# [Soal Tertulis a]
Siapa saja presiden Indonesia yang disebut namanya dalam artikel tentang pemakzulan di bawah ini?

# [Teks]

25 Januari 2010

» Home » Jawa Pos » Spekulasi ke Arah Pemakzulan

Spekulasi ke Arah Pemakzulan

SKANDAL Bank Century benar-benar mengguncang aras politik nasional. Bahkan, dalam beberapa hari terakhir, spekulasi ke arah impeachment (pemakzulan) berembus semakin kencang. Ini terutama setelah dilakukan pertemuan antara sejumlah ketua lembaga tinggi negara dengan Presiden Susilo Bambang Yudhoyono di Istana Bogor.

Apalagi, jauh sebelum diselenggarakan "pertemuan adat" Bogor, Mahkamah Konstitusi (MK) telah mengesahkan peraturan MK mengenai tata cara sidang pemakzulan. Karena itu, banyak kalangan menengarai bahwa pertemuan Bogor merupakan langkah antisipasi Presiden SBY menghadapi hasil Pansus Century mendekati gerbang pemakzulan.

Benarkah hasil Pansus Century dapat berkembang menjadi pemakzulan?

Syarat Konstitusional

Salah satu bentuk purifikasi sistem presidensial yang dihasilkan dalam perubahan UUD 1945 (1999-2002) memperjelas mekanisme pemakzulan presiden/wakil presiden. Sesuai karakter sistem presidensial, meski masa jabatan yang tetap (fix-term), tidak berarti bahwa presiden/wakil presiden tidak bisa diberhentikan di dalam masa jabatannya.

Dalam teori hukum tata negara (constitutional-law theory), pemberhentian di tengah masa jabatan merupakan a legal process of removing an undesirable person from public office (Iwan Satriawan, 2003). Langkah pemakzulan tersebut dapat dikatakan sebagai upaya luar biasa untuk menerobos karakter fix-term dalam sistem presidensial.

Sebagai sebuah langkah extra-ordinary untuk mendakwa pejabat publik (public officials), termasuk presiden/wakil presiden, menurut Jody C. Baumgartner dan Naoko Kada, pemakzulan bukan perkara biasa. Dalam pandangan mereka, pemakzulan dapat dikatakan sebagai political earthqueke dan extra-ordinary political event (Denny Indrayana, 2007). Karena itu, perlu pengaturan sedemikian rupa sehingga presiden dan/atau wakil presiden hanya dapat dimakzulkan jika melanggar hukum yang secara tegas diatur dalam konstitusi.

Pengalaman sebelum perubahan, UUD 1945 tidak membatasi secara jelas bentuk pelanggaran yang dapat bermuara pada tindakan pemakzulan. Presiden/wakil presiden dapat dimakzulkan bila sungguh-sungguh melanggar haluan negara yang ditetapkan UUD atau MPR. Karena itu, pelaksanaan Sidang Istimewa MPR sangat bergantung pada tafsir pelanggaran haluan negara yang dilakukan presiden. Dengan ketidakjelasan tersebut, penilaian subjektif mayoritas anggota DPR menjadi dominan dalam pengajuan Sidang Istimewa MPR. Penilaian demikian, sesungguhnya, yang mengakhiri kekuasaan Presiden Soekarno dan Abdurrahman Wahid.

# [Bahan yang Diberikan]
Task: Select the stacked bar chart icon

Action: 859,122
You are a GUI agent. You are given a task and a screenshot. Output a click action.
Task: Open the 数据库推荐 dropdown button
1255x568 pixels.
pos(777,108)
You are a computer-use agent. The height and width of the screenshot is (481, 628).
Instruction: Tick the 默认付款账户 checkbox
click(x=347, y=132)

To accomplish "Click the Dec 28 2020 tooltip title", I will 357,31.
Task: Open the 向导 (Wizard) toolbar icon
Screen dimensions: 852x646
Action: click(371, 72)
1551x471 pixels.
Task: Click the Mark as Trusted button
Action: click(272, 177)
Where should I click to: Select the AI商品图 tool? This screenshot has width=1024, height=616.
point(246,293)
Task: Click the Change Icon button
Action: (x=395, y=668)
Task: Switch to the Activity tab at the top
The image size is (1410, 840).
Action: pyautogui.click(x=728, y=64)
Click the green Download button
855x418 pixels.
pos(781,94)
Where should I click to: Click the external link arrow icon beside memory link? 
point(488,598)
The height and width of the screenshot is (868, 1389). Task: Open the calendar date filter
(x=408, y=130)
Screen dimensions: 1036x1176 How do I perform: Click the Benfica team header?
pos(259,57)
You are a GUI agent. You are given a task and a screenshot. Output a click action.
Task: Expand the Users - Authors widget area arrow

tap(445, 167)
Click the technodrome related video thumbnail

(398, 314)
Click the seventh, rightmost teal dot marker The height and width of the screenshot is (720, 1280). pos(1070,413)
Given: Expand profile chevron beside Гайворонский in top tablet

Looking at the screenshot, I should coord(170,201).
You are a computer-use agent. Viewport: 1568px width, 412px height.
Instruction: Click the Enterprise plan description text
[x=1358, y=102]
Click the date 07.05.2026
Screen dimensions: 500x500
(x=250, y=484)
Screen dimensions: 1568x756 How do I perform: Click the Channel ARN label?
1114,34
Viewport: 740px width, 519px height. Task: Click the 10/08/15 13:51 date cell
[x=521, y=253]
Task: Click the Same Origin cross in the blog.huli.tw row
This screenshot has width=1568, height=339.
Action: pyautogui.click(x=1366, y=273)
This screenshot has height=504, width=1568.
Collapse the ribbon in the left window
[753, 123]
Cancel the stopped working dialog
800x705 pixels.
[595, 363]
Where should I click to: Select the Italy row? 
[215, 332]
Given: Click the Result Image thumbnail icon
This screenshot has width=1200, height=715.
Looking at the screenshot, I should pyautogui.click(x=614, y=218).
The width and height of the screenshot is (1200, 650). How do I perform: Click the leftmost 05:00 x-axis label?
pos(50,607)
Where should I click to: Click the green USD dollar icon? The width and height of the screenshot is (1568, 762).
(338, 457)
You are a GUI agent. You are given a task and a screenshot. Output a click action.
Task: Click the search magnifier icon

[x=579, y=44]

# [Soal Tertulis b]
Baris mana saja dalam entri di atas yang memuat kata "button"? Temukan dan salin setiap baris tersebut; huruf besar dan kecil dibedakan.

# [Jawaban Soal a]
Susilo Bambang Yudhoyono (SBY)
Soekarno
Abdurrahman Wahid

# [Jawaban Soal b]
Task: Open the 数据库推荐 dropdown button
Task: Click the Mark as Trusted button
Task: Click the Change Icon button
Click the green Download button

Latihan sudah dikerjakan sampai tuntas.